Il n’est plus possible de renvoyer les « squadristes » sans leur octroyer un misérable et tardif triomphe. La comédie s’est changée en réalité, mais il importe de garder le couteau pointé sur la gorge de l’ennemi.

Le 31 octobre au matin, pendant que le gouvernement prête serment au Quirinal, le cortège des « chemises noires » quitte à 13 heures les bords du Tibre. Le « Duce » passe en revue des milliers de fascistes débraillés, crottés, affamés, le poignard à la ceinture et la matraque à la main.

On les rassemble sur la piazza del Popolo en leur ordonnant de respecter la discipline et en leur interdisant de se livrer aux actions violentes pour lesquelles on les a mobilisés.

On leur enjoint de défiler en colonne le long du corso Umberto jusqu’à l’Autel de la patrie, et, de là, sous les fenêtres du Quirinal.

Au balcon, le roi, serré entre le général Diaz et l’amiral Thaon de Revel, les salue brièvement. Le « Duce » se montre à peine quelques minutes à une fenêtre du palais de la Consulta. La parade dure six heures.

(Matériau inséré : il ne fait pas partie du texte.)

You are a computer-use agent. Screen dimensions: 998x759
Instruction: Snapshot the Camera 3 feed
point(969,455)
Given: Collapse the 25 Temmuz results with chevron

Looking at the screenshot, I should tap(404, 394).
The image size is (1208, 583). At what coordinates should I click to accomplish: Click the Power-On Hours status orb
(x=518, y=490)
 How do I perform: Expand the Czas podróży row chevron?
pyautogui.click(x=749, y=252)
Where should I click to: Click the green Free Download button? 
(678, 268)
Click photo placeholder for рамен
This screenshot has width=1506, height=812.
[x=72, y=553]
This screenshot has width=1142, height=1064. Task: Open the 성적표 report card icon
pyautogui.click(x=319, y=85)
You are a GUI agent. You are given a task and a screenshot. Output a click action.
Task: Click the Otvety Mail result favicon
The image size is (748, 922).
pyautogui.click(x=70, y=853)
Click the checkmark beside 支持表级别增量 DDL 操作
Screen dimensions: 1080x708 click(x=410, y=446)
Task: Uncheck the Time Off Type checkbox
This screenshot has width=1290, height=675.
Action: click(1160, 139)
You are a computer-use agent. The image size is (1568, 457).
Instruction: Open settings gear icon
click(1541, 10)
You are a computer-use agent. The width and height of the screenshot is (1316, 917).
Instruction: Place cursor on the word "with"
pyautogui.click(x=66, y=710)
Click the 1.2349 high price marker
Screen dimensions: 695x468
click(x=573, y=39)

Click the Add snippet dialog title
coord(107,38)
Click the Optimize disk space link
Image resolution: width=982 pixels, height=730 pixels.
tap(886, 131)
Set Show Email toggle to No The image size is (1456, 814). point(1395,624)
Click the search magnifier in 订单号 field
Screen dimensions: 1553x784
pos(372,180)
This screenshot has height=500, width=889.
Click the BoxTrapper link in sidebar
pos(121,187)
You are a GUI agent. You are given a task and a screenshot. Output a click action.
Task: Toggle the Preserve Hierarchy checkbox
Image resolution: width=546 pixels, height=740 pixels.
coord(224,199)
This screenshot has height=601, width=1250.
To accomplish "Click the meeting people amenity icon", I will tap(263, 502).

Certes, il y a des insubordinations. Des groupes réfractaires, habitués à la violence par des années de bastonnades et d’expéditions punitives, dévastent le pavillon de Nitti, le bureau du député Bombacci. Argo Secondari, anarchiste et chef des « Arditi del popolo » une formation antifasciste est frappé à la tête de façon répétée.

Ils le laissent sur le carreau avec un traumatisme crânien irréversible.

D’autres tentent de semer la guerre dans le camp ennemi. Ils pénètrent dans les quartiers populaires de Borgo Pio, San Lorenzo, Prenestina et Nomentana, d’où ils avaient été chassés l’année précédente.

Cette fois encore ils sont défaits.

Mussolini dicte à un journaliste du « Corriere della Sera » (ex-journal d’opposition) sa pensée du jour : « Dites la vérité, nous avons fait une révolution unique au monde. À quelle autre époque de l’histoire, dans quel autre pays y a-t-il eu une révolution de ce genre ? Les services publics sont en état de marche, les commerces fonctionnent, les employés sont dans leurs bureaux, les ouvriers dans les ateliers, les paysans dans les champs, les trains roulent normalement. C’est une révolution d’un nouveau style. »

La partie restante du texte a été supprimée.